▸ **Provided data**:
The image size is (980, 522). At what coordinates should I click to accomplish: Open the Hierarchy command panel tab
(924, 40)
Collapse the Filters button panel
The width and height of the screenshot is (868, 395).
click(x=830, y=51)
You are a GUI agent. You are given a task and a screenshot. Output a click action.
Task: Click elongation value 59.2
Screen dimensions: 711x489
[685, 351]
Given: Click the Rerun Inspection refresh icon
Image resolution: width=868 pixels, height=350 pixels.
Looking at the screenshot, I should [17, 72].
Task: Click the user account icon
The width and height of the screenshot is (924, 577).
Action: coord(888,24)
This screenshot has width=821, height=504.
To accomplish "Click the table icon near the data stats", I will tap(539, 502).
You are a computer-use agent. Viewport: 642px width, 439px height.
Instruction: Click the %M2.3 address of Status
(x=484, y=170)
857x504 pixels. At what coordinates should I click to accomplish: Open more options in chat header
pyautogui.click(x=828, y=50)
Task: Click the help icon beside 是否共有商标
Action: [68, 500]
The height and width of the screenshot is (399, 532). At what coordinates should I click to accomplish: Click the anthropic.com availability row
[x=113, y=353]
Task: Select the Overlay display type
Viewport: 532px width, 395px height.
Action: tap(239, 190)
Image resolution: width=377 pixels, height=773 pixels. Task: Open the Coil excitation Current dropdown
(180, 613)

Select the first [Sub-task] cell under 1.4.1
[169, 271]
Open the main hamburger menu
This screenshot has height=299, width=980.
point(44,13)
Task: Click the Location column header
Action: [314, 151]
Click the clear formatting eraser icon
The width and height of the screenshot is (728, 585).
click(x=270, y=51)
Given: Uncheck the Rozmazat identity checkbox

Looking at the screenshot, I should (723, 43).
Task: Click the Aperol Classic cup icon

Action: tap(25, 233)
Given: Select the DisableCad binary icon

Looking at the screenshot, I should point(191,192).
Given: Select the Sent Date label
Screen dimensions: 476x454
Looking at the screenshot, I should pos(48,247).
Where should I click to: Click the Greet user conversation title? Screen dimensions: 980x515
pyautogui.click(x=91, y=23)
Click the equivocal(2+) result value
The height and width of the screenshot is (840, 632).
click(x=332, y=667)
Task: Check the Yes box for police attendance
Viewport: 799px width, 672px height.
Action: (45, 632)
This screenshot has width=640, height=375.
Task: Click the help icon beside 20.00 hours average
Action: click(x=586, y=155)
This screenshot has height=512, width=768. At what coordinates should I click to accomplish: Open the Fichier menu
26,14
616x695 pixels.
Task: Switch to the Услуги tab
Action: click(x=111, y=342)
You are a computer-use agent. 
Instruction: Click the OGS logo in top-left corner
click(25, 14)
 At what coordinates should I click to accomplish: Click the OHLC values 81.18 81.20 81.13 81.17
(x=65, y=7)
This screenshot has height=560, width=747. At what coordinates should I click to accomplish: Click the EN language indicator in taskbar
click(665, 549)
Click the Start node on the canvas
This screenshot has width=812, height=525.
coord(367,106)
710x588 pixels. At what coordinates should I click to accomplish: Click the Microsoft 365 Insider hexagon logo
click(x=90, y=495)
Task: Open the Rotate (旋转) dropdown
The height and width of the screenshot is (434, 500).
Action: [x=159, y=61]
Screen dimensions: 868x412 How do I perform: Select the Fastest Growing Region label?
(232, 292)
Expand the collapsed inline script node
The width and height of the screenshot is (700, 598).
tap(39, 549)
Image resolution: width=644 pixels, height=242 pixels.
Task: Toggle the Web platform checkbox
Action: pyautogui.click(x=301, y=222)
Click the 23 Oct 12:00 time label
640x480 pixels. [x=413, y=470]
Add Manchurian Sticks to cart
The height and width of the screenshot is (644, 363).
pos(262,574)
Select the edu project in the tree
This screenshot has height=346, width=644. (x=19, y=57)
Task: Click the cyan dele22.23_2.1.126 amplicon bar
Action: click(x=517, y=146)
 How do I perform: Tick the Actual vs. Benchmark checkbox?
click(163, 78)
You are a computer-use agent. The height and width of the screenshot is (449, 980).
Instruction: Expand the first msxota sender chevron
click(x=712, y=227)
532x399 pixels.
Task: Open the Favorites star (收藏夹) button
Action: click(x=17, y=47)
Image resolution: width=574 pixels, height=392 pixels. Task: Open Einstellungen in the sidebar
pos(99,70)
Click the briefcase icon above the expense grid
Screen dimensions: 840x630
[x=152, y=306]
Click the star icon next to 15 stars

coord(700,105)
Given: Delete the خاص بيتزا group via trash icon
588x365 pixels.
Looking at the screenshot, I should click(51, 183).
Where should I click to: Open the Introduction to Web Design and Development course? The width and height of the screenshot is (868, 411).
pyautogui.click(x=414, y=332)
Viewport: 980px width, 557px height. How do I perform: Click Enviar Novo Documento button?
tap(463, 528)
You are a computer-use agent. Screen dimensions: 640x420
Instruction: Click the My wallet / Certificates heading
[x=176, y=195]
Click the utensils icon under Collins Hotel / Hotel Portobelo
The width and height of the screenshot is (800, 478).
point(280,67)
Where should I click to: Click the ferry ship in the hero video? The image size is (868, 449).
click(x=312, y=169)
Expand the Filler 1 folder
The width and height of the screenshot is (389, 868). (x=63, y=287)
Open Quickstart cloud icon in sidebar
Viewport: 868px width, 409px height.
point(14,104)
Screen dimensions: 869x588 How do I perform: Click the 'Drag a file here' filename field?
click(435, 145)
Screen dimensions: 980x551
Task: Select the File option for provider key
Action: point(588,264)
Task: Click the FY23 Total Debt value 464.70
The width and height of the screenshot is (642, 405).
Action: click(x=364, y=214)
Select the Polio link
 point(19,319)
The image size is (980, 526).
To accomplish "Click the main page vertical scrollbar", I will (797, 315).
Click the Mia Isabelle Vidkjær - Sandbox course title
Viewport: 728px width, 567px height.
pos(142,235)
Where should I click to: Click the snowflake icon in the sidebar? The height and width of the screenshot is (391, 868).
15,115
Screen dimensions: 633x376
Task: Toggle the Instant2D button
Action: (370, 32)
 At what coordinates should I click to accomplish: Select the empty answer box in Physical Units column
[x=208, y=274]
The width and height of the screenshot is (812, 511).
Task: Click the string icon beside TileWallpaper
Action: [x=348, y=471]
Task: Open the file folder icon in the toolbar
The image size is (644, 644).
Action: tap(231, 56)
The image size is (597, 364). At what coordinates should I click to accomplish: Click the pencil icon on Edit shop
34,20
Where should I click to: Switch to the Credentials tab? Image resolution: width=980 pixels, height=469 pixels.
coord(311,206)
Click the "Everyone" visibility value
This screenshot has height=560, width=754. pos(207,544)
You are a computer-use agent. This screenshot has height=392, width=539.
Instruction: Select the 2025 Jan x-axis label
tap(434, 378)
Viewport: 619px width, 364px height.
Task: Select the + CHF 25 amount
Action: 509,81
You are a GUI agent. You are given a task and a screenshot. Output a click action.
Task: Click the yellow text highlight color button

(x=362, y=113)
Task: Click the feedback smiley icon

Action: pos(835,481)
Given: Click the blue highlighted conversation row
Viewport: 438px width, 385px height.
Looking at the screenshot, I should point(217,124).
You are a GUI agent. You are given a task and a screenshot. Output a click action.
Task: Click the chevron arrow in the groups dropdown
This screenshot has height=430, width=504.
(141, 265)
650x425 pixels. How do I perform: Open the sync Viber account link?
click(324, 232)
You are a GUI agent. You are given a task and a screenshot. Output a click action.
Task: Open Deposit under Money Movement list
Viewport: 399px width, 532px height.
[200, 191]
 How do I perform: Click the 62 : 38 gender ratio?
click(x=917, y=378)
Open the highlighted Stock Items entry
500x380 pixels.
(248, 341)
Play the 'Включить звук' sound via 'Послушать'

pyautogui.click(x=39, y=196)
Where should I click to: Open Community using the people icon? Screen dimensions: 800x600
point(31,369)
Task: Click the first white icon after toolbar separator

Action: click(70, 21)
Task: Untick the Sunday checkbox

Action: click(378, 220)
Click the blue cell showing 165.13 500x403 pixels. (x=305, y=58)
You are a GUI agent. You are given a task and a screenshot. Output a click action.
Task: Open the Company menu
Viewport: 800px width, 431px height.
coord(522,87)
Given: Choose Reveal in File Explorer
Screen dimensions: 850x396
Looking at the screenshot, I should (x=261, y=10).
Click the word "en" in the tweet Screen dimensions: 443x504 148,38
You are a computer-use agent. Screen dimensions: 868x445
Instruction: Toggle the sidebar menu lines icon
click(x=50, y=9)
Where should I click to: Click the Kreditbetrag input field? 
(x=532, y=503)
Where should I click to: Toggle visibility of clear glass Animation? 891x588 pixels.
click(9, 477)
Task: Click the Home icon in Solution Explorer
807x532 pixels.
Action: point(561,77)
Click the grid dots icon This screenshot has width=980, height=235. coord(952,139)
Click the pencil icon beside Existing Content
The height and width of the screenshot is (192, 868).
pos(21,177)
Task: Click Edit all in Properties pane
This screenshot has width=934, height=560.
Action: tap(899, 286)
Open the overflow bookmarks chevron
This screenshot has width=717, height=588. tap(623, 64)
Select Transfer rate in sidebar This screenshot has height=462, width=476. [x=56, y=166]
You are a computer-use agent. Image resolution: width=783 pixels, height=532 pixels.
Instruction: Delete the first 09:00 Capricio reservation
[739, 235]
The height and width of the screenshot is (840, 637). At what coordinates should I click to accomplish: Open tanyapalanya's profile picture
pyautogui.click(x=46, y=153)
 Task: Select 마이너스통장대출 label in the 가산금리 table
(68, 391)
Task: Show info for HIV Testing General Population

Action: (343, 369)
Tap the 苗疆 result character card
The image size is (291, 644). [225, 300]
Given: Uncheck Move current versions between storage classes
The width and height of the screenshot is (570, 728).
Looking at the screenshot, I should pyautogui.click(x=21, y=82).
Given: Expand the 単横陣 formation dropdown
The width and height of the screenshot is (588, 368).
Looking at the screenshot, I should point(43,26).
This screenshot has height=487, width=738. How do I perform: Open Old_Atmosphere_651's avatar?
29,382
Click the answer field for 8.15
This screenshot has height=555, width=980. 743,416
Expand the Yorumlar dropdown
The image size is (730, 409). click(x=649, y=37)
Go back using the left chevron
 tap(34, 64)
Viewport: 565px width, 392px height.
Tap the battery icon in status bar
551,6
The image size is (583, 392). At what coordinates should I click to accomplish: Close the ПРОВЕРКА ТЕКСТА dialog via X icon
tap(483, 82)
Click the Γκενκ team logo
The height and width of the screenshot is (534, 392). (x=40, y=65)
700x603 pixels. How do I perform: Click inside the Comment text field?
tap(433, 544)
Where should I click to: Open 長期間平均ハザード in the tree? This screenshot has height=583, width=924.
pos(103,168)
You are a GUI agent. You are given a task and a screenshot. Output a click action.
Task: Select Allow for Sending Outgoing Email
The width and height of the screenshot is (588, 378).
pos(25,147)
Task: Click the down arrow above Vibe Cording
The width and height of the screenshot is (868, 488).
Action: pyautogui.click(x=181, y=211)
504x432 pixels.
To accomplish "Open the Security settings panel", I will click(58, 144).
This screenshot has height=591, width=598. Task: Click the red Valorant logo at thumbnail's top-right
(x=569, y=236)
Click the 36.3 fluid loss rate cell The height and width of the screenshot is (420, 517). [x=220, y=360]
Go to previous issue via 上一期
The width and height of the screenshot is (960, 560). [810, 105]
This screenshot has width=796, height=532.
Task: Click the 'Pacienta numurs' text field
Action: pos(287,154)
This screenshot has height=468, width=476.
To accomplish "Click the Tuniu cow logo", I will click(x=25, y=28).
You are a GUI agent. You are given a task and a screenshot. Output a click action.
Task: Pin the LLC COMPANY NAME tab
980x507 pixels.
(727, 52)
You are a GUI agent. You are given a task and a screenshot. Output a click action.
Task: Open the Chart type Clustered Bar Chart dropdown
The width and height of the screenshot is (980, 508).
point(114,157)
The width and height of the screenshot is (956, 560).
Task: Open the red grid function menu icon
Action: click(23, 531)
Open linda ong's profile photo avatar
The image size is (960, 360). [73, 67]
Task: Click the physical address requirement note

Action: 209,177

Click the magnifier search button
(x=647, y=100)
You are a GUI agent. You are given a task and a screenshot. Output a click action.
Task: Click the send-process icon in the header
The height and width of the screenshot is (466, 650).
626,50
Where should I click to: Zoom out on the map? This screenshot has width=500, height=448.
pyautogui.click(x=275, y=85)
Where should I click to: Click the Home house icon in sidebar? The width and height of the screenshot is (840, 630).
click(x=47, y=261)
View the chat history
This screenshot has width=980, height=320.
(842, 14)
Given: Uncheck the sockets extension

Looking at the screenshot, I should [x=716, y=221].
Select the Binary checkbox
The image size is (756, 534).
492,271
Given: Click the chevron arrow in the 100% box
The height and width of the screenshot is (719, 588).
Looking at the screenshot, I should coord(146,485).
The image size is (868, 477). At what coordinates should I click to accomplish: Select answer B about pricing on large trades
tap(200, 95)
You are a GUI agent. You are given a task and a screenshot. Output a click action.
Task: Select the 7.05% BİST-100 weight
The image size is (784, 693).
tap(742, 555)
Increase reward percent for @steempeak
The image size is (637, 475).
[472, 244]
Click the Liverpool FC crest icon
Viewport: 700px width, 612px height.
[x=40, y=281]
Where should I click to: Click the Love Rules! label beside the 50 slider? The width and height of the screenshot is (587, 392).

▸ **The problem**:
Please write out, exactly as they appear above, only the lines in the stretch from the line with "Viewport: 868px width, 409px height." through the line with "You are a computer-use agent. This".

▸ **Answer space**:
Viewport: 868px width, 409px height.
point(14,104)
Screen dimensions: 869x588 How do I perform: Click the 'Drag a file here' filename field?
click(435, 145)
Screen dimensions: 980x551
Task: Select the File option for provider key
Action: point(588,264)
Task: Click the FY23 Total Debt value 464.70
The width and height of the screenshot is (642, 405).
Action: click(x=364, y=214)
Select the Polio link
 point(19,319)
The image size is (980, 526).
To accomplish "Click the main page vertical scrollbar", I will (797, 315).
Click the Mia Isabelle Vidkjær - Sandbox course title
Viewport: 728px width, 567px height.
pos(142,235)
Where should I click to: Click the snowflake icon in the sidebar? The height and width of the screenshot is (391, 868).
15,115
Screen dimensions: 633x376
Task: Toggle the Instant2D button
Action: (370, 32)
 At what coordinates should I click to accomplish: Select the empty answer box in Physical Units column
[x=208, y=274]
The width and height of the screenshot is (812, 511).
Task: Click the string icon beside TileWallpaper
Action: [x=348, y=471]
Task: Open the file folder icon in the toolbar
The image size is (644, 644).
Action: tap(231, 56)
The image size is (597, 364). At what coordinates should I click to accomplish: Click the pencil icon on Edit shop
34,20
Where should I click to: Switch to the Credentials tab? Image resolution: width=980 pixels, height=469 pixels.
coord(311,206)
Click the "Everyone" visibility value
This screenshot has height=560, width=754. pos(207,544)
You are a computer-use agent. This screenshot has height=392, width=539.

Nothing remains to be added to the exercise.